Увы! ни один звук не ответил на мой сердечный вопль. Просторная приемная комната, в которой мы находились, смотрела холодно и безучастно, и убранство ее отличалось строгою простотой, которая совсем не согласовалась с профессией устройства предварительных обстановок по бракоразводным делам. Признаюсь, приличность балалайкинской обстановки даже поразила меня. Я ожидал увидеть нечто вроде квартиры средней руки кокотки — и вдруг очутился в помещении скромного служителя Фемиды, понимающего, что, чем меньше будет в его квартире драк, тем тверже установится его репутация как серьезного адвоката.
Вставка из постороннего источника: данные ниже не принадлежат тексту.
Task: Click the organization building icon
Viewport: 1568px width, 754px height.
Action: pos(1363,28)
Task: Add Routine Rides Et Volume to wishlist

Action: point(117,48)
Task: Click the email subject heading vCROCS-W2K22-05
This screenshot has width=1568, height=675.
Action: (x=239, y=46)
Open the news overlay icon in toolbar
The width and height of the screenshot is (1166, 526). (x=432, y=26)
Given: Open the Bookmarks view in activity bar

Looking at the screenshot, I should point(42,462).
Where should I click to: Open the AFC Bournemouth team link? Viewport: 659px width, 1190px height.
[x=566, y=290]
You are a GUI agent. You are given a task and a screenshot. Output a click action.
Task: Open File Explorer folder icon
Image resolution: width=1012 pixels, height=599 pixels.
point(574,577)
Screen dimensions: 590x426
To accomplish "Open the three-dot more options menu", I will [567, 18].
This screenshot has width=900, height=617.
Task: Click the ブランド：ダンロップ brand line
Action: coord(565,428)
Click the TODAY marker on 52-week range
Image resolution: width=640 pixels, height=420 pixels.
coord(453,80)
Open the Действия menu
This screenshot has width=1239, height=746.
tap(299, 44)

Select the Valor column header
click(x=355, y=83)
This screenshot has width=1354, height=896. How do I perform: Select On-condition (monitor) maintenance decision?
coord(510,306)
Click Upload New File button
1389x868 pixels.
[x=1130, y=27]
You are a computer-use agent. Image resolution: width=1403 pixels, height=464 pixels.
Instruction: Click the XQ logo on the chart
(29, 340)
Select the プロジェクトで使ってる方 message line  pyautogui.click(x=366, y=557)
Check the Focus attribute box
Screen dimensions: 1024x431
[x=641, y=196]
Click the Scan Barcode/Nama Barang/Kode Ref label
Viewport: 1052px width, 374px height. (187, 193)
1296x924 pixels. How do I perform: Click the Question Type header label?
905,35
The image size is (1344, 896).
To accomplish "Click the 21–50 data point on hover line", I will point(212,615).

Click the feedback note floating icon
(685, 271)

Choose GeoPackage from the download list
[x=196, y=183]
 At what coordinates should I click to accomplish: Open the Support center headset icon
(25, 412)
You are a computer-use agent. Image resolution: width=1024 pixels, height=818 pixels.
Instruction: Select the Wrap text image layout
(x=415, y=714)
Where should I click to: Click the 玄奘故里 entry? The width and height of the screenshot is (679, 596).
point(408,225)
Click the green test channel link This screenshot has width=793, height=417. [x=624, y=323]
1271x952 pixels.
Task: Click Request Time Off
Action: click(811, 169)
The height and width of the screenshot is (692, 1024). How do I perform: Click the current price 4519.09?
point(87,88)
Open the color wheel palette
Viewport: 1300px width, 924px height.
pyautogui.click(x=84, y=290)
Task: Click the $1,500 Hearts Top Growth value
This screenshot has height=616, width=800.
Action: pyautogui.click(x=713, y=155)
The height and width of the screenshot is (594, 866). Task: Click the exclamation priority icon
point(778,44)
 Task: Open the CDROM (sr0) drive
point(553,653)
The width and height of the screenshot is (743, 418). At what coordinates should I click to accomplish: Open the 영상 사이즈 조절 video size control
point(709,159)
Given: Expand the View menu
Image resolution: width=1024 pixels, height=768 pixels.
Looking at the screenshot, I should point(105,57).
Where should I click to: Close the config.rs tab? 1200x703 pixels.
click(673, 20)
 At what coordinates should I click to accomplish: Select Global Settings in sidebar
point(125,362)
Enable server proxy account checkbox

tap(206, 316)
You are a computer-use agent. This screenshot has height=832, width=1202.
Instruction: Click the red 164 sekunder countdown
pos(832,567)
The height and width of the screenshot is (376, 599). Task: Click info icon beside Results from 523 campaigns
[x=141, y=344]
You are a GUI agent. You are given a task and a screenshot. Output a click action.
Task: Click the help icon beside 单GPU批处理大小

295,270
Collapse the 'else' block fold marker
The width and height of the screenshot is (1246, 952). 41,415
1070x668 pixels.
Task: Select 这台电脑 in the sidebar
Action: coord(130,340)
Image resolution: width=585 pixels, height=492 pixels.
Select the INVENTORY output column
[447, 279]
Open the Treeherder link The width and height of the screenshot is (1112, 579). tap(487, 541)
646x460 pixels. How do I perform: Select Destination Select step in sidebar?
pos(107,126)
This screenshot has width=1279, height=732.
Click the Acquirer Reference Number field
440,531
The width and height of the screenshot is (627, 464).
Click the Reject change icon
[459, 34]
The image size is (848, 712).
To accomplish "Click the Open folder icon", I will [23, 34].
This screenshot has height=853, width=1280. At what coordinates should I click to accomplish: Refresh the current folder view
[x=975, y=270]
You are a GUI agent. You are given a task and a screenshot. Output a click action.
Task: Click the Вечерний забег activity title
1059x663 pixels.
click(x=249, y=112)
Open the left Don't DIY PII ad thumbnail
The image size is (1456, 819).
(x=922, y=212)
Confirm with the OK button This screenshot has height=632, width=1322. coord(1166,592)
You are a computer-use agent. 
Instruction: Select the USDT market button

Посредине стоял дубовый стол, на котором лежали, для увеселения клиентов, избранные сочинения Белло́ в русском переводе; вдоль трех стен расставлены были стулья из цельного дуба с высокими резными спинками, а четвертая была занята громадным библиотечным шкафом, в котором, впрочем, не было иных книг, кроме «Полного собрания законов Российской империи». Очевидно, что Балалайкин импонировал этою комнатою, хотел поразить ею воображение клиента и в то же время намекнуть, что всякое оскорбление действием будет неуклонно преследуемо на точном основании тех самых законов, которые стоят вот в этом шкафу. Ничего лишнего, мишурного, напоминающего о прелюбодеянии и лжесвидетельстве, не бросалось в глаза, только в углу стоял довольно подержанный полурояль, от которого несколько отдавало Дарьей Семеновной. Рояль этот, как я узнал после, был подарен Балалайкину одним не состоятельным должником в благодарность засодействие к сокрытию имущества, и Балалайкин, в свободное от лжесвидетельств время, подбирал на нем музыку куплетов, сочиняемых им для театра Егарева. Тем не менее этот рояль так обрадовал меня, что я подбежал к нему, и если б не удержал меня Глумов, то, наверное, сыграл бы первую фигуру кадрили на мотив «чижик! чижик! где ты был?», которая в дни моей молодости так часто оглашала эти стены.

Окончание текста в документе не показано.